Texto fornecido:

As dificuldades encontradas não desanimavam Mauá, que
pretendia atingir um conhecimento aprofundado das potencialidades econômicas do
Brasil. A dinâmica da população ocupando o vasto território era, para o
empresário, uma variável a ser levada em consideração, como transparece neste
texto: “Com efeito, um país novo, porém de uma extensão territorial que se
reconhece ser igual à da Europa, país que ao separar-se da Mãe Pátria, contendo
uma população que não excedia 3 milhões de pessoas, diz logo ao ouro e à prata: Desconheço vosso poder; para mim nada
representais; posso viver tranquilamente sem vossa intervenção, e no fim
quadruplica sua população e tendo convertido em riqueza uma parte
insignificante dos seus recursos naturais, elevou todavia sua posição
financeira ao mais alto grau de crédito, e conserva a sua independência
monetária, sem a quebra de suas relações econômicas, dispensando aqueles
régulos das transações do resto do mundo. Não será esse um fenômeno digno de
ser estudado?”.
2 – O conceito de
patrimonialismo.
As páginas sugeridas pelo Liberty Fund como ponto de partida
para as discussões em torno ao conceito de patrimonialismo foram tiradas da
minha obra intitulada: Patrimonialismo e a realidade
latino-americana.
Nesse texto destaco três coisas: em primeiro lugar, o que Weber entende por
patrimonialismo; em segundo lugar, de que forma o conceito de patrimonialismo
foi aproximado por Karl Wittfogel (1896-1988) da categoria de despotismo
hidráulico ou despotismo oriental; em terceiro lugar, como esses conceitos
passaram a integrar as tipologias sociológicas de alguns autores brasileiros
que as aplicaram à nossa realidade.
A – O que Weber entende
por Patrimonialismo.
O sociólogo alemão considerava que há três tipos ideais de legitimação da
autoridade política: o tradicional, o racional e o carismático. No primeiro, a
autoridade se legitima mediante a crença da comunidade em determinadas
tradições. No segundo, a legitimação da autoridade decorre de uma decisão da
comunidade tomada nas urnas. No terceiro, a legitimação fica por conta do valor
especial que uma pessoa tem para a comunidade, expresso no seu carisma.
Os Estados modernos, para o sociólogo alemão, surgiram no
contexto de processos de legitimação efetivados a partir de determinadas
tradições. Duas modalidades consagraram-se historicamente: a feudal e a
patrimonial ou patrimonialista. Na primeira, os Estados surgiram a partir de um
processo de diferenciação da sociedade em classes sociais que passaram a lutar
pela posse do poder. Dessa luta teria emergido um consenso, dando ensejo ao
pacto social, origem do Estado.
É a modalidade que Max Weber chama de contratualista
e que vingou na Europa Ocidental, justamente ali onde houve, na Idade Média, a
prática do feudalismo de vassalagem.
Já a modalidade que Weber caracteriza como patrimonialismo decorre de outra
tradição em que o poder não se dissemina pela sociedade, mas fica concentrado
numa única mão, como se fosse propriedade familiar de quem o exerce. Tal modelo
vingou fora da Europa Ocidental e das Ilhas Britânicas, no Oriente notadamente,
tendo dado ensejo a modelos hipertrofiados de poder que passaram a ser
denominados, genericamente, de “despotismo oriental”, “despotismo hidráulico”

Excerto de origem:

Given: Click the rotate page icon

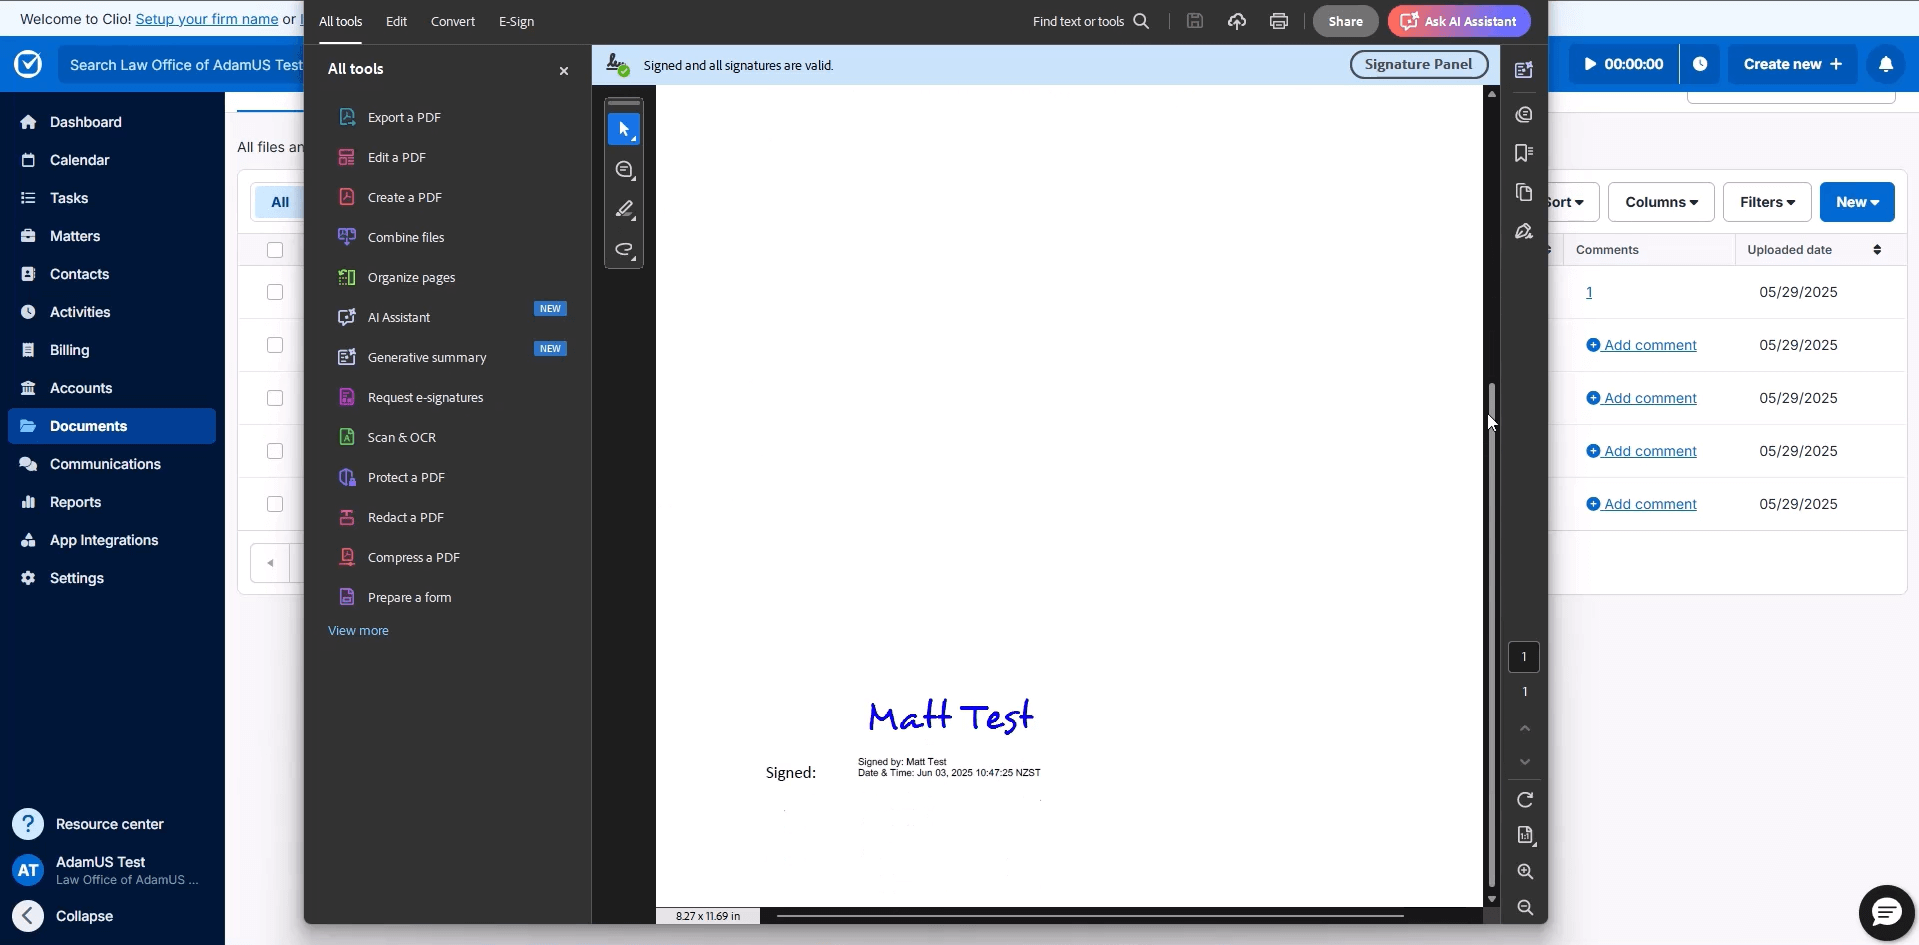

O que fazer:
Segundo o texto fornecido, quais são os três tipos ideais de legitimação da autoridade política que Weber considerava existir? Baseie-se exclusivamente no texto fornecido.

Resposta ao problema:
O tradicional, o racional e o carismático.